**COMPITI DA SVOLGERE**
1: Nella discussione sui padri separati, riporta tutto da "cosa c'è che" fino a "figlio una vittima.", sostituendo "incosciente" con "irresponsabile".
2: Prosegui la discussione sui padri separati a partire dall'ultima frase riportata.

===== TESTO DELLA PAGINA

Beh ma è naturale, solo che lei è in buonafede, gli altri no...  storia già sentita purtroppo, stessa cosa è successa a un'amica mia. Niente soldi niente più contatti con le figlie, triste.


----------



## MK (23 Gennaio 2009)

Anna A ha detto:


> 300 euro per una famiglia monoreditto sono tantissimi.




























  invece di fare un figlio cercarsi un lavoro no? Azz...


----------



## brugola (23 Gennaio 2009)

Emmekappa2 ha detto:


> invece di fare un figlio cercarsi un lavoro no? Azz...


sembra così difficile...
i figli li fai se te li puoi permettere se no non li fai.
questo non si può permettere di pagare 300 euro alla ex per il mantenimento del figlio ma ne fa altri 2...


----------



## Old Anna A (23 Gennaio 2009)

Emmekappa2 ha detto:


> Anna non sono i padri separati che vogliono fare altri figli, sono le compagne...
> 
> 
> 
> ...


è una cosa molto triste... però immagino che nemmeno per il padre sia facile il rapporto con un figlio che non vive con lui e che è adolescente..
insomma, ci vuole tanta pazienza e nervi saldi.


----------



## MK (23 Gennaio 2009)

Anna A ha detto:


> è una cosa molto triste... però immagino che nemmeno per il padre sia facile il rapporto con un figlio che non vive con lui e che è adolescente..
> insomma, ci vuole tanta pazienza e nervi saldi.


Anna le palle ci vogliono. E basta. Cosa faresti tu se fossi questo figlio? Meno male che ha una madre che si preoccupa per lui. Almeno. E non parlo del discorso economico (non solo).


----------



## Old Anna A (23 Gennaio 2009)

Brugola ha detto:


> sembra così difficile...
> i figli li fai se te li puoi permettere se no non li fai.
> questo non si può permettere di pagare 300 euro alla ex per il mantenimento del figlio ma ne fa altri 2...


invece secondo me il problema è proprio il fatto che il figlio di thai era figlio unico per tanti anni. come dicevo prima il conflitto non è indifferente, perché questo ragazzo vive una dualità pazzesca. per la madre è figlio unico e per il padre no.


----------



## MK (23 Gennaio 2009)

Anna A ha detto:


> invece secondo me il problema è proprio il fatto che il figlio di thai era figlio unico per tanti anni. come dicevo prima il conflitto non è indifferente, perché questo ragazzo vive una dualità pazzesca. per la madre è figlio unico e per il padre no.


Anna oggi non ti capisco, davvero...


----------



## Old Anna A (23 Gennaio 2009)

Emmekappa2 ha detto:


> Anna oggi non ti capisco, davvero...


cosa c'è che non capisci, MK?
sto dicendo che se aaaaaanche il padre è un incosciente, la via migliore non è certo quella di fare sentire il figlio una vittima.

==========
===== MATERIALE RACCOLTO

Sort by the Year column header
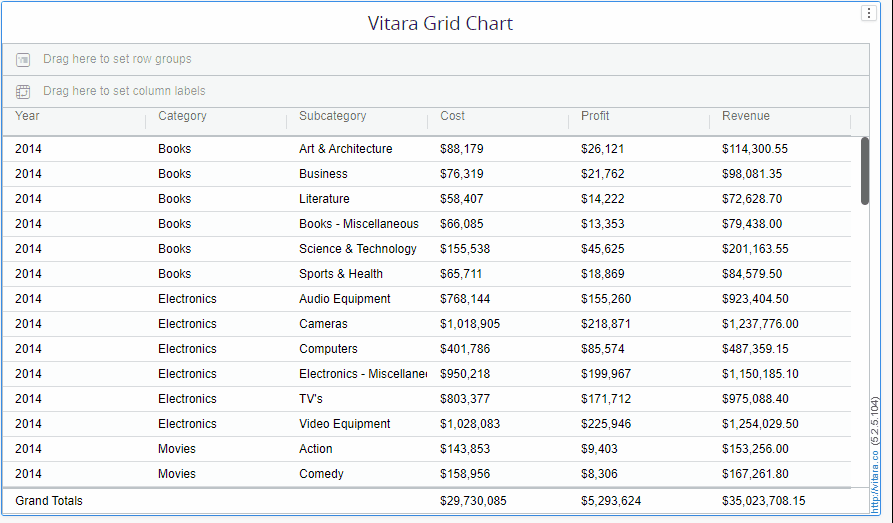 coord(28,116)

==========

**RISPOSTE IN ORDINE**
1:
cosa c'è che non capisci, MK?
sto dicendo che se aaaaaanche il padre è un irresponsabile, la via migliore non è certo quella di fare sentire il figlio una vittima.

2:
le cose economiche dovrebbero risolverle i genitori, senza però dimenticare di dire al figlio che i nuovo fratelli per lui sono una ricchezza, in termini umani. anche se adesso lui pensa il contrario.


----------



## MK (23 Gennaio 2009)

Anna A ha detto:


> cosa c'è che non capisci, MK?
> sto dicendo che se aaaaaanche il padre è un incosciente, la via migliore non è certo quella di fare sentire il figlio una vittima.
> le cose economiche dovrebbero risolverle i genitori, *senza però dimenticare di dire al figlio che i nuovo fratelli per lui sono una ricchezza, in termini umani*. anche se adesso lui pensa il contrario.


Beh compito che non spetta a Thai ma al padre... lei farà la sua parte quando deciderà (e se deciderà) di avere altri figli. Che ognuno si prenda le proprie responsabilità eh... 

ps ovvio che sul discorso vittima e risolvere le cose tra genitori concordo.


----------



## Alce Veloce (23 Gennaio 2009)

Mi sa che il male minore potrebbe essere estirpare al ragazzo un padre coglione del genere. Può far male al momento, come per i denti cariati, ma si evitano complicazioni col tempo, soprattutto se l'altro "dente" è buono.


----------



## MK (23 Gennaio 2009)

Alce Veloce ha detto:


> Mi sa che il male minore potrebbe essere estirpare al ragazzo un padre coglione del genere. Può far male al momento, come per i denti cariati, ma si evitano complicazioni col tempo, soprattutto se l'altro "dente" è buono.
























  e mo' non ti incazzare però eh...


----------



## Old Anna A (23 Gennaio 2009)

Alce Veloce ha detto:


> Mi sa che il male minore potrebbe essere estirpare al ragazzo un padre coglione del genere. Può far male al momento, come per i denti cariati, ma si evitano complicazioni col tempo, soprattutto se l'altro "dente" è buono.


se non ti rendi conto del danno che potrebbe fare un'idea del genere...
e tu parli di separarti con un figlio 12enne?
prima di dire certe cagate pensaci.


----------



## Old mirtilla (23 Gennaio 2009)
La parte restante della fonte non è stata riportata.